10 Metal hearth 15 Carbonaceous reducing agent 20 Pellet 30 Metal shell (metal shell)
40 metal grains 50 slag

Claims (3)

A method for smelting nickel oxide ore to obtain an iron-nickel alloy by forming pellets from nickel oxide ore and reducing and heating the pellets,
A pellet manufacturing process for manufacturing pellets from the nickel oxide ore;
A reduction step of reducing and heating the obtained pellets in a smelting furnace,
In the pellet manufacturing process, at least the nickel oxide ore and a raw material containing a carbonaceous reducing agent are mixed to form a mixture, the mixture is agglomerated to form pellets,
In the reduction step, the pellets obtained in the pellet production step are placed on the hearth of a smelting furnace having a hearth made of nickel metal as a flooring material, and the temperature is 1000 ° C. or higher and 1300 ° C. or lower.
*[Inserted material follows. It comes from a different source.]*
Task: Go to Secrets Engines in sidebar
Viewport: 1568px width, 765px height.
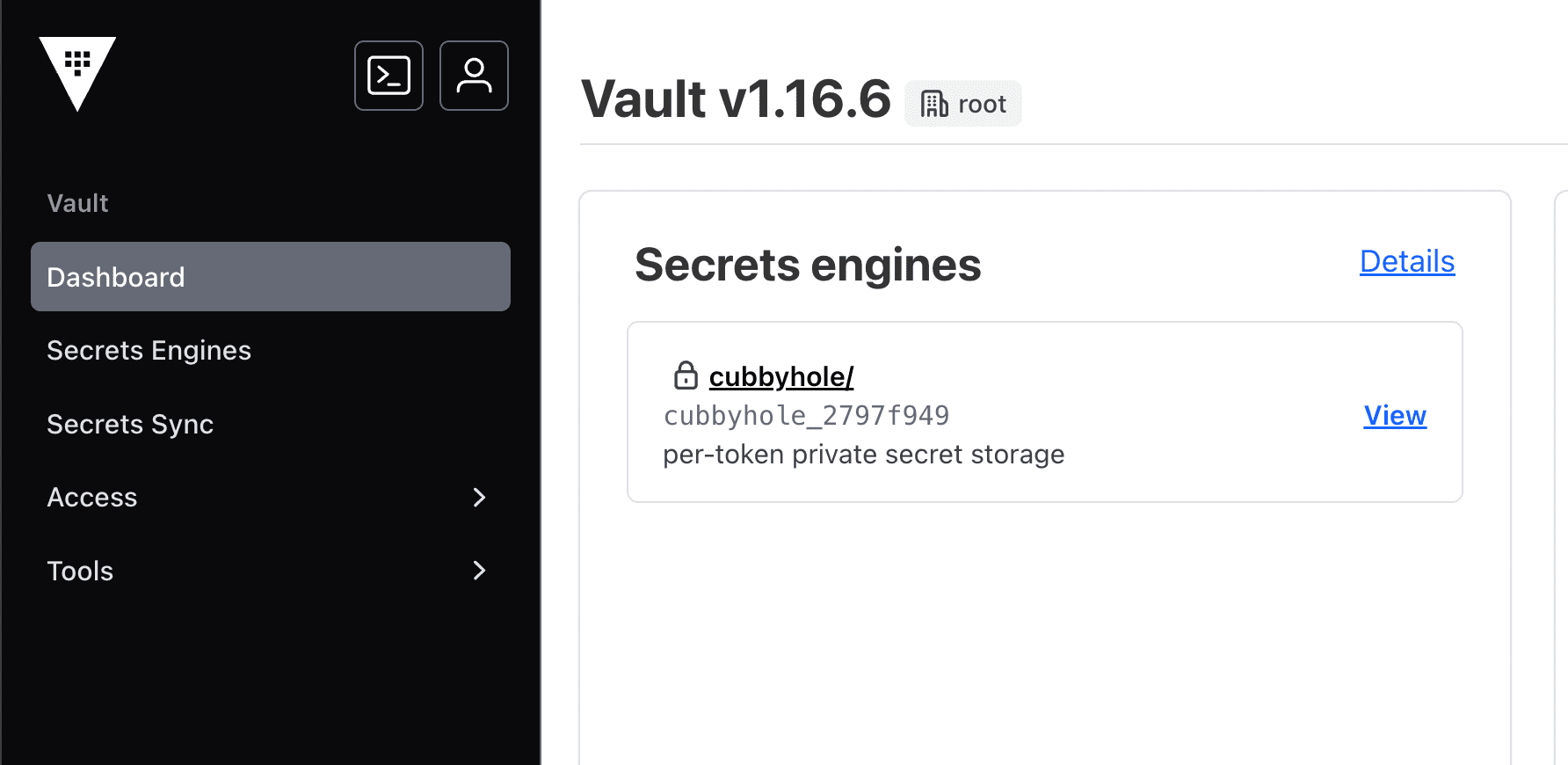Action: coord(149,351)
A method for smelting nickel oxide ore, characterized by subjecting to a reduction heat treatment at temperature. The temperature at the time of charging the said pellet into the said smelting furnace shall be 600 degrees C or less. The smelting method of the nickel oxide ore of Claim 1 characterized by the above-mentioned. In the pellet manufacturing process, the chemical equivalent required to reduce nickel oxide contained in the formed pellet to nickel metal and the ferric oxide contained in the pellet are necessary to reduce to metallic iron. the sum of the chemical equivalent is 100% claim 1 or 2, characterized in that for adjusting the mixing amount of the carbonaceous reducing agent such that the amount of 5% to 60% or less of the carbon content The smelting method of the nickel oxide ore as described in 2.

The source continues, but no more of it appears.